L’affaire a des allures de thriller Hollywoodien et soulève de lourdes interrogations sécuritaires.
Ainsi, un ferry italien de la compagnie GNV, baptisé « Le Fantastic », est au cœur d’une enquête judiciaire sensible après la découverte d’un dispositif informatique malveillant susceptible de permettre la prise de contrôle à distance du navire.
Un « RAT » à bord !
Les faits se sont déroulés au port de Sète, dans le sud de la France, alors que le bateau devait assurer une traversée vers Béjaïa, en Algérie.
En effet, tout a débuté à la suite d’un renseignement transmis par les autorités italiennes aux services français.
Selon ces informations, le système informatique du ferry serait potentiellement compromis par l’installation d’un outil de type Remote Access Tool (RAT), un logiciel espion permettant un contrôle à distance.
Alertée, la Direction générale de la sécurité intérieure (DGSI) intervient en urgence à bord du navire dès le vendredi, sur instruction directe du parquet de Paris.

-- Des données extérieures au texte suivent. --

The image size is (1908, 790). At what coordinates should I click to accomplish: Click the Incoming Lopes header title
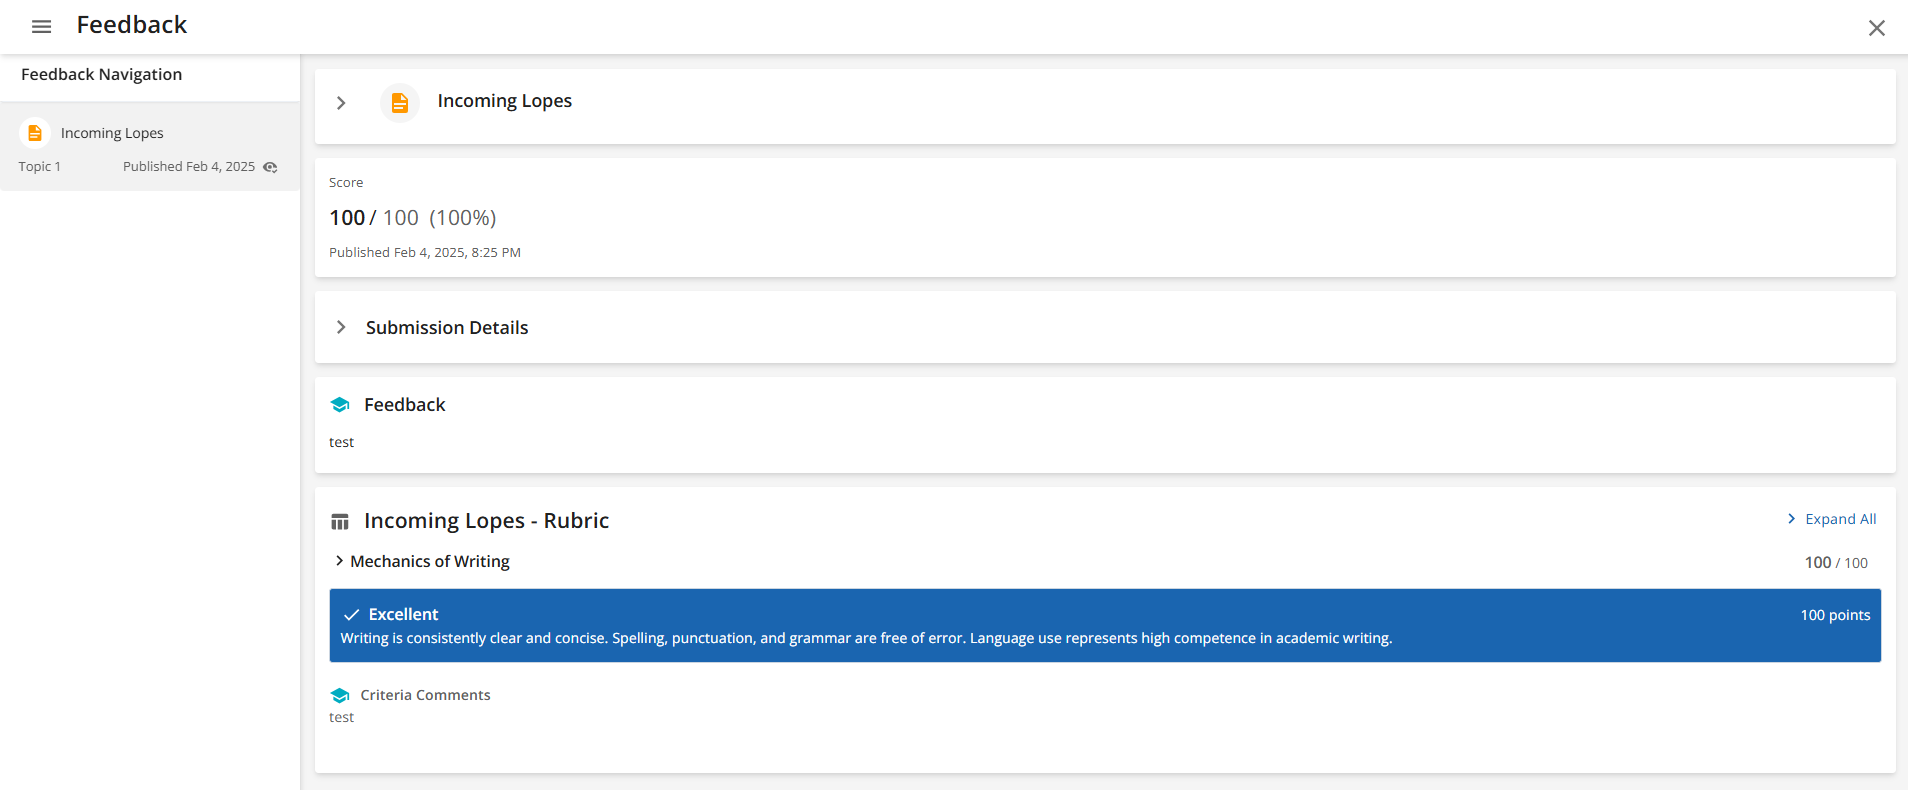(505, 101)
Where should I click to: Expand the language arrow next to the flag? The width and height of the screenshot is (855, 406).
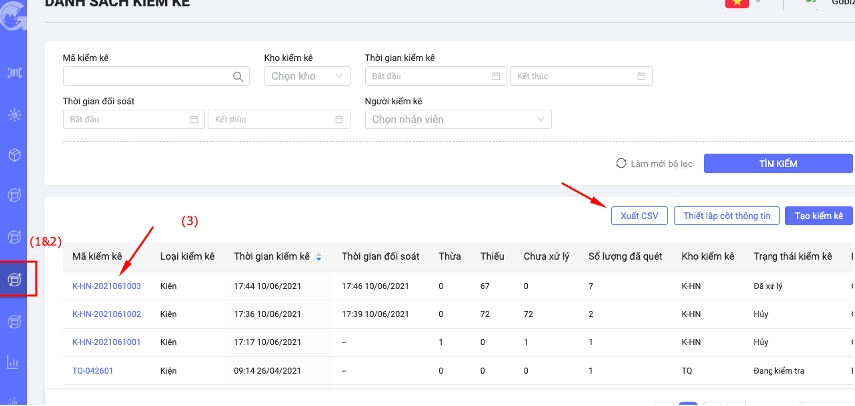point(757,3)
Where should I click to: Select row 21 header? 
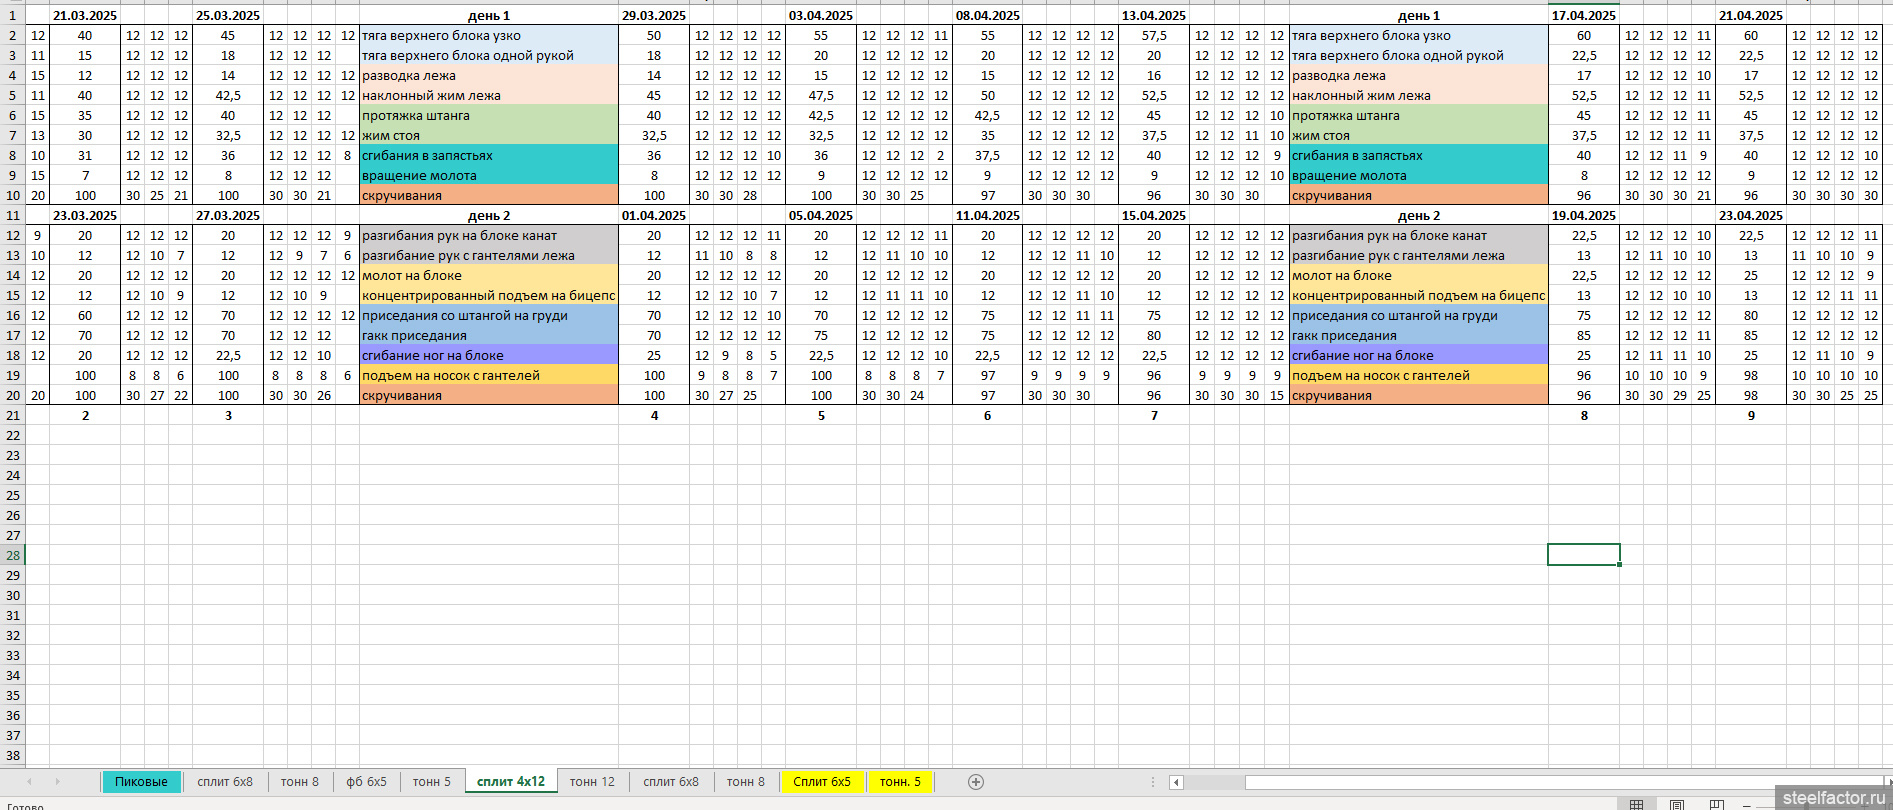[13, 415]
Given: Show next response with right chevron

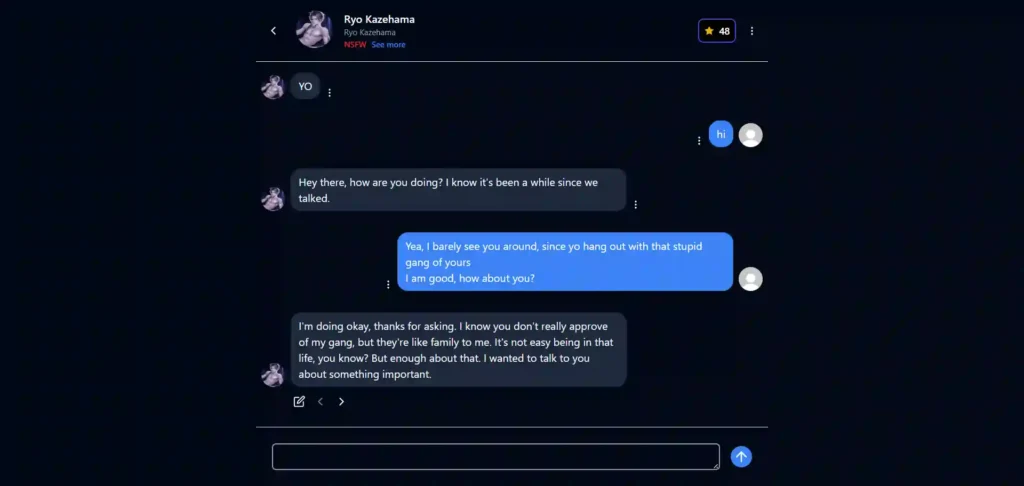Looking at the screenshot, I should click(341, 402).
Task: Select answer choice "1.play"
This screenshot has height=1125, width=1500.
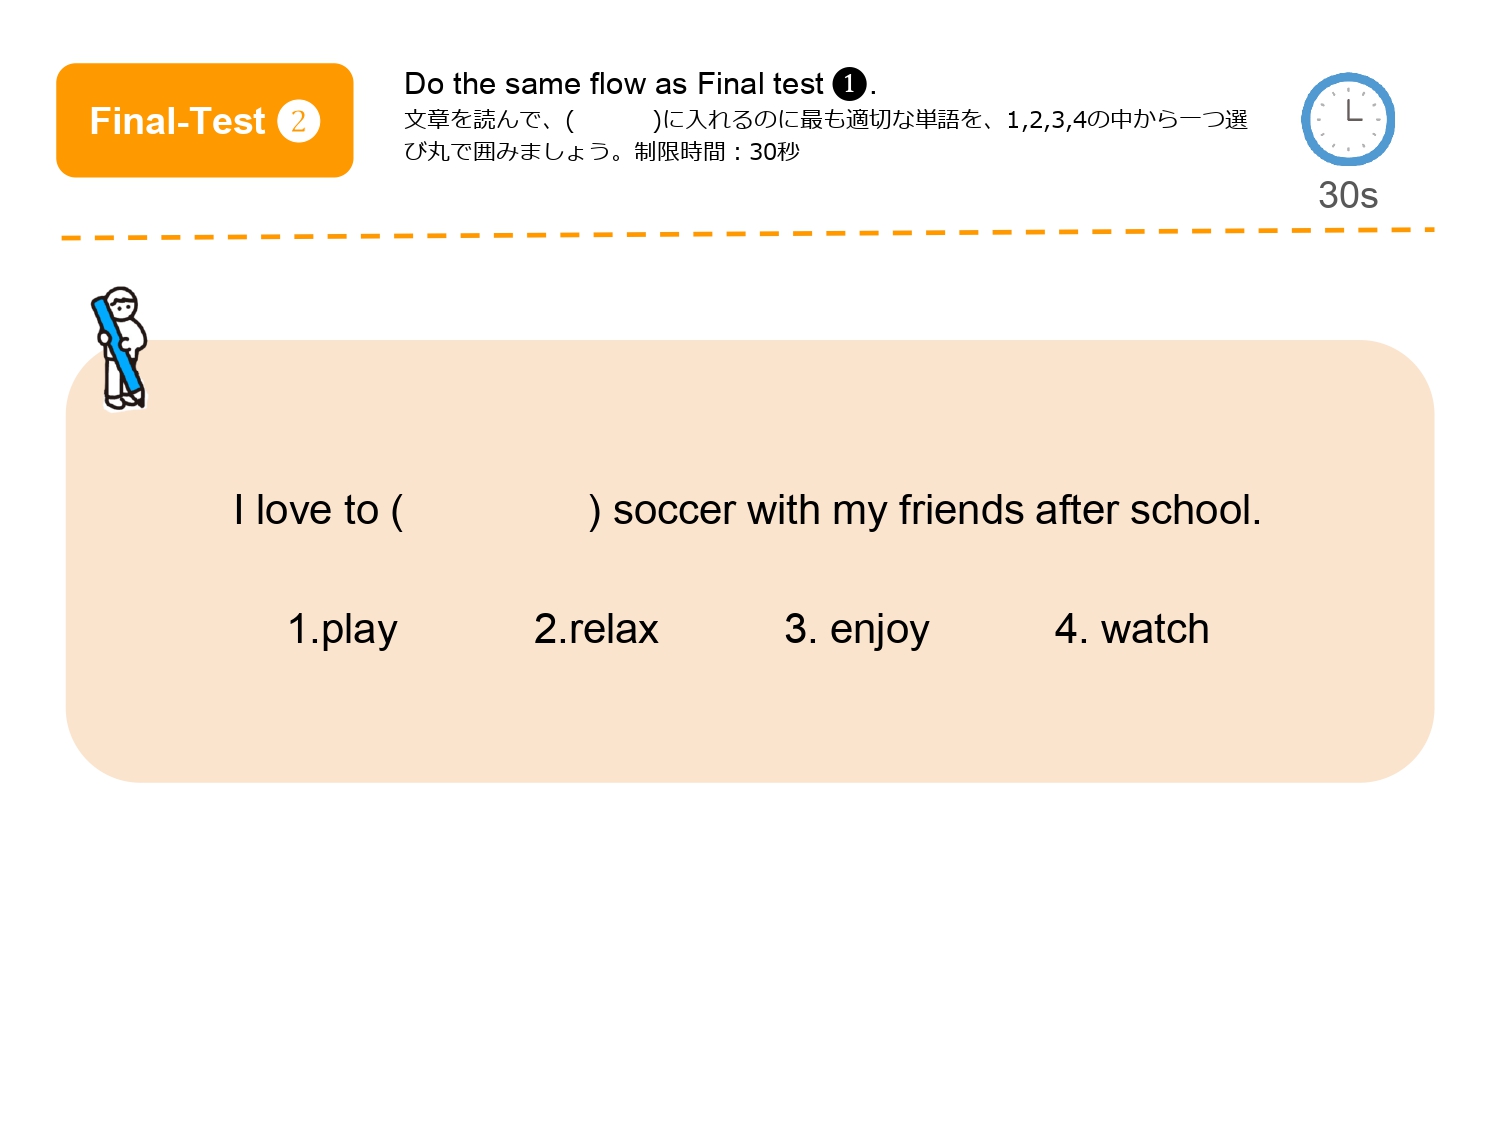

Les investigations conduisent rapidement à l’interpellation de deux membres de l’équipage, de nationalités lettone et bulgare, le 12 décembre. L’un venait tout juste d’être recruté par GNV en tant que marin en formation, tandis que l’autre était déjà employé à bord.
Deux membres de l’équipage arrêtés
Les enquêteurs soupçonnent les deux hommes d’avoir infecté le système informatique du ferry afin d’y installer le dispositif malveillant.
À l’issue des perquisitions menées à bord et en France, une information judiciaire est ouverte pour « atteinte à un système de traitement automatisé de données en bande organisée dans le but de servir les intérêts d’une puissance étrangère », ainsi que pour « participation à une association de malfaiteurs ». L’enquête est confiée à des juges d’instruction parisiens et pilotée par la DGSI, spécialisée dans le contre-espionnage.
Parallèlement, des perquisitions sont menées en urgence en Lettonie, avec le soutien d’Eurojust et des autorités locales. Le ressortissant letton est mis en examen et placé en détention provisoire, tandis que le suspect bulgare est remis en liberté, aucune charge n’ayant été retenue contre lui à ce stade.
La piste d’une ingérence étrangère
Pour le ministre français de l’Intérieur, Laurent Nuñez, il s’agit d’une affaire « très grave ». Les enquêteurs explorent clairement la piste d’une ingérence étrangère, possiblement liée à une puissance étrangère, même si les contours exacts de cette opération restent flous. Le dossier est en grande partie couvert par le secret de la défense nationale, empêchant toute précision sur les motivations ou les commanditaires présumés.
L’avocat du suspect letton, Me Thibault Bailly, conteste toutefois la thèse d’une implication étrangère, estimant qu’elle est prématurée. Selon lui, l’instruction devra permettre de démontrer que l’affaire n’est « pas aussi inquiétante qu’elle a pu l’être de prime abord ».
Un scénario redouté dans le secteur maritime
La possibilité d’une prise de contrôle à distance d’un navire constitue l’un des scénarios les plus redoutés par les professionnels du transport maritime. Une telle attaque pourrait entraîner des conséquences physiques graves, en cas de collision volontaire ou accidentelle, de prise d’otages, mais aussi un fort impact politique, médiatique et économique.
Dans ce dossier précis, le ferry Le Fantastic, capable de transporter plus de 2000 passagers, a été immédiatement immobilisé et placé sous scellé afin de permettre les vérifications techniques.
La compagnie GNV affirme avoir identifié et neutralisé la tentative d’intrusion, précisant que ses systèmes étaient efficacement protégés et qu’aucune conséquence n’a été relevée sur ses infrastructures informatiques. L’entreprise assure également avoir pleinement coopéré avec les autorités depuis le début de l’enquête.
Des passagers algériens lourdement impactés
Cette opération judiciaire a toutefois entraîné des conséquences directes pour les voyageurs. Le samedi 13 décembre, 650 passagers, majoritairement algériens, qui devaient embarquer pour la traversée Sète–Béjaïa, se sont retrouvés bloqués toute la journée à l’entrée du port, sans informations claires ni dispositif d’assistance.
Ce n’est qu’après validation des autorités maritimes françaises, et une fois tout danger écarté, que le ferry a été autorisé à reprendre la mer. Les passagers ont finalement embarqué vers 22 heures, accusant un retard de près de 16 heures sur l’horaire initial. Plusieurs voyageurs ont dénoncé un manque total de communication et d’accompagnement durant cette attente éprouvante.
Si le navire a désormais repris ses rotations, l’enquête, elle, se poursuit. Cette affaire met en lumière les nouvelles menaces hybrides pesant sur les infrastructures de transport et rappelle la vulnérabilité stratégique du secteur maritime.